[Start RECORD LIST]

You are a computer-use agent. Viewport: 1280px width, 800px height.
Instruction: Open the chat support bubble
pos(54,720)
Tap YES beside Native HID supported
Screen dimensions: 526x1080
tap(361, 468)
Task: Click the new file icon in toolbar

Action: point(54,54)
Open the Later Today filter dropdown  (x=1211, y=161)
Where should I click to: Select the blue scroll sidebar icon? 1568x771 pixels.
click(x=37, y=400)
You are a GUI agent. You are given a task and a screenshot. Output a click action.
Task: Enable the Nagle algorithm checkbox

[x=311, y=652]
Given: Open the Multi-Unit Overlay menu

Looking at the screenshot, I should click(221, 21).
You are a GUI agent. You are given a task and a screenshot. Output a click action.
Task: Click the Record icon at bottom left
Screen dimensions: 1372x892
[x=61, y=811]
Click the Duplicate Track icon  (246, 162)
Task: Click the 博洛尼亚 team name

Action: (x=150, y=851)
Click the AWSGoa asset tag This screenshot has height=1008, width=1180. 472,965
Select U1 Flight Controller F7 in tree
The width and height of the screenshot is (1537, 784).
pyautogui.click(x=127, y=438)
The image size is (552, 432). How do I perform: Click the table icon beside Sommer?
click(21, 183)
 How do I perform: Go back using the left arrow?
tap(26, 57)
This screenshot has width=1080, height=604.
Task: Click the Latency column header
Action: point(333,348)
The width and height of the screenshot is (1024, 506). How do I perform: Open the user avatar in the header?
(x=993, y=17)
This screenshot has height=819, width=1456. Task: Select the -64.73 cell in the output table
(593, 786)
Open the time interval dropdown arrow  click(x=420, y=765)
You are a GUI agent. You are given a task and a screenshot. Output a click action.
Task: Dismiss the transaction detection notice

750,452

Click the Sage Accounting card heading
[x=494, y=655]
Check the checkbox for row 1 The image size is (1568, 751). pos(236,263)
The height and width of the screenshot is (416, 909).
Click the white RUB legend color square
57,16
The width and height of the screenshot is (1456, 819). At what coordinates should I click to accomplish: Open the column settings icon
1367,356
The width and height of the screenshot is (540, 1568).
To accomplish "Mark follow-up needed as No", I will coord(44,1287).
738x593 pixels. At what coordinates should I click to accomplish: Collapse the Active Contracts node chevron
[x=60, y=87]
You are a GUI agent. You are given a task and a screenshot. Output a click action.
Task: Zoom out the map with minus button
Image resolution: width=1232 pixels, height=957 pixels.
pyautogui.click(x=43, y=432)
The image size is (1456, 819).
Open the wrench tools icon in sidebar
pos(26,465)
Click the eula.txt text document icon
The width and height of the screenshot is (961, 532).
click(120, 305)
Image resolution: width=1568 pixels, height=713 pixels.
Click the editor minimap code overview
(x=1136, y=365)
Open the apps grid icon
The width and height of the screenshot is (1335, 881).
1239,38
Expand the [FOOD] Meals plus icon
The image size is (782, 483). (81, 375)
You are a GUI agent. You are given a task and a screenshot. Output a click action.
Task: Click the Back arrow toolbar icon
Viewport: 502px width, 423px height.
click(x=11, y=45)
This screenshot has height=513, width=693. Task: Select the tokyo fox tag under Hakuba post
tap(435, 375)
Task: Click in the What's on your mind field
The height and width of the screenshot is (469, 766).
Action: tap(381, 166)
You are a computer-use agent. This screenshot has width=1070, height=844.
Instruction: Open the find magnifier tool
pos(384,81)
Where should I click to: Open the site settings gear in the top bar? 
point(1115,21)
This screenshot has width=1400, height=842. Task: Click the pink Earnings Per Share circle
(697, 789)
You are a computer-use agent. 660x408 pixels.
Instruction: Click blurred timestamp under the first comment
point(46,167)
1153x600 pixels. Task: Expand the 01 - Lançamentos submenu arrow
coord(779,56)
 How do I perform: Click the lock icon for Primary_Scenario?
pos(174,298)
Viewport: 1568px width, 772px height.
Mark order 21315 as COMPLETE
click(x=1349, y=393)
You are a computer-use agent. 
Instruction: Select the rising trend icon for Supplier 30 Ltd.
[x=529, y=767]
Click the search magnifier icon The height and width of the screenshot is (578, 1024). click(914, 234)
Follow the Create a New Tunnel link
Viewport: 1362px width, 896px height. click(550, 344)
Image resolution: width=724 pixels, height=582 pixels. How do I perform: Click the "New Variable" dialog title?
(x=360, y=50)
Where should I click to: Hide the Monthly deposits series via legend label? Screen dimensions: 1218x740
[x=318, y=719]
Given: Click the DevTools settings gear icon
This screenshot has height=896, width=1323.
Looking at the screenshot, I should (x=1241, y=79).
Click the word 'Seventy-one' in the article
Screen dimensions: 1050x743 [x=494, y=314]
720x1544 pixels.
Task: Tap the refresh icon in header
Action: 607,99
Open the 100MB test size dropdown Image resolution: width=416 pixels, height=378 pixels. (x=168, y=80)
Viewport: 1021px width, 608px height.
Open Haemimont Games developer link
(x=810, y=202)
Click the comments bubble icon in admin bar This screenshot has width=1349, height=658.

[End RECORD LIST]

Can you set down all of the rows above again, word for word?

RESPONSE FOR THIS EXERCISE:
You are a computer-use agent. Viewport: 1280px width, 800px height.
Instruction: Open the chat support bubble
pos(54,720)
Tap YES beside Native HID supported
Screen dimensions: 526x1080
tap(361, 468)
Task: Click the new file icon in toolbar

Action: point(54,54)
Open the Later Today filter dropdown  (x=1211, y=161)
Where should I click to: Select the blue scroll sidebar icon? 1568x771 pixels.
click(x=37, y=400)
You are a GUI agent. You are given a task and a screenshot. Output a click action.
Task: Enable the Nagle algorithm checkbox

[x=311, y=652]
Given: Open the Multi-Unit Overlay menu

Looking at the screenshot, I should click(221, 21).
You are a GUI agent. You are given a task and a screenshot. Output a click action.
Task: Click the Record icon at bottom left
Screen dimensions: 1372x892
[x=61, y=811]
Click the Duplicate Track icon  (246, 162)
Task: Click the 博洛尼亚 team name

Action: (x=150, y=851)
Click the AWSGoa asset tag This screenshot has height=1008, width=1180. 472,965
Select U1 Flight Controller F7 in tree
The width and height of the screenshot is (1537, 784).
pyautogui.click(x=127, y=438)
The image size is (552, 432). How do I perform: Click the table icon beside Sommer?
click(21, 183)
 How do I perform: Go back using the left arrow?
tap(26, 57)
This screenshot has width=1080, height=604.
Task: Click the Latency column header
Action: point(333,348)
The width and height of the screenshot is (1024, 506). How do I perform: Open the user avatar in the header?
(x=993, y=17)
This screenshot has height=819, width=1456. Task: Select the -64.73 cell in the output table
(593, 786)
Open the time interval dropdown arrow  click(x=420, y=765)
You are a GUI agent. You are given a task and a screenshot. Output a click action.
Task: Dismiss the transaction detection notice

750,452

Click the Sage Accounting card heading
[x=494, y=655]
Check the checkbox for row 1 The image size is (1568, 751). pos(236,263)
The height and width of the screenshot is (416, 909).
Click the white RUB legend color square
57,16
The width and height of the screenshot is (1456, 819). At what coordinates should I click to accomplish: Open the column settings icon
1367,356
The width and height of the screenshot is (540, 1568).
To accomplish "Mark follow-up needed as No", I will coord(44,1287).
738x593 pixels. At what coordinates should I click to accomplish: Collapse the Active Contracts node chevron
[x=60, y=87]
You are a GUI agent. You are given a task and a screenshot. Output a click action.
Task: Zoom out the map with minus button
Image resolution: width=1232 pixels, height=957 pixels.
pyautogui.click(x=43, y=432)
The image size is (1456, 819).
Open the wrench tools icon in sidebar
pos(26,465)
Click the eula.txt text document icon
The width and height of the screenshot is (961, 532).
click(120, 305)
Image resolution: width=1568 pixels, height=713 pixels.
Click the editor minimap code overview
(x=1136, y=365)
Open the apps grid icon
The width and height of the screenshot is (1335, 881).
1239,38
Expand the [FOOD] Meals plus icon
The image size is (782, 483). (81, 375)
You are a GUI agent. You are given a task and a screenshot. Output a click action.
Task: Click the Back arrow toolbar icon
Viewport: 502px width, 423px height.
click(x=11, y=45)
This screenshot has height=513, width=693. Task: Select the tokyo fox tag under Hakuba post
tap(435, 375)
Task: Click in the What's on your mind field
The height and width of the screenshot is (469, 766).
Action: tap(381, 166)
You are a computer-use agent. This screenshot has width=1070, height=844.
Instruction: Open the find magnifier tool
pos(384,81)
Where should I click to: Open the site settings gear in the top bar? 
point(1115,21)
This screenshot has width=1400, height=842. Task: Click the pink Earnings Per Share circle
(697, 789)
You are a computer-use agent. 660x408 pixels.
Instruction: Click blurred timestamp under the first comment
point(46,167)
1153x600 pixels. Task: Expand the 01 - Lançamentos submenu arrow
coord(779,56)
 How do I perform: Click the lock icon for Primary_Scenario?
pos(174,298)
Viewport: 1568px width, 772px height.
Mark order 21315 as COMPLETE
click(x=1349, y=393)
You are a computer-use agent. 
Instruction: Select the rising trend icon for Supplier 30 Ltd.
[x=529, y=767]
Click the search magnifier icon The height and width of the screenshot is (578, 1024). click(914, 234)
Follow the Create a New Tunnel link
Viewport: 1362px width, 896px height. click(550, 344)
Image resolution: width=724 pixels, height=582 pixels. How do I perform: Click the "New Variable" dialog title?
(x=360, y=50)
Where should I click to: Hide the Monthly deposits series via legend label? Screen dimensions: 1218x740
[x=318, y=719]
Given: Click the DevTools settings gear icon
This screenshot has height=896, width=1323.
Looking at the screenshot, I should (x=1241, y=79).
Click the word 'Seventy-one' in the article
Screen dimensions: 1050x743 [x=494, y=314]
720x1544 pixels.
Task: Tap the refresh icon in header
Action: 607,99
Open the 100MB test size dropdown Image resolution: width=416 pixels, height=378 pixels. (x=168, y=80)
Viewport: 1021px width, 608px height.
Open Haemimont Games developer link
(x=810, y=202)
Click the comments bubble icon in admin bar This screenshot has width=1349, height=658.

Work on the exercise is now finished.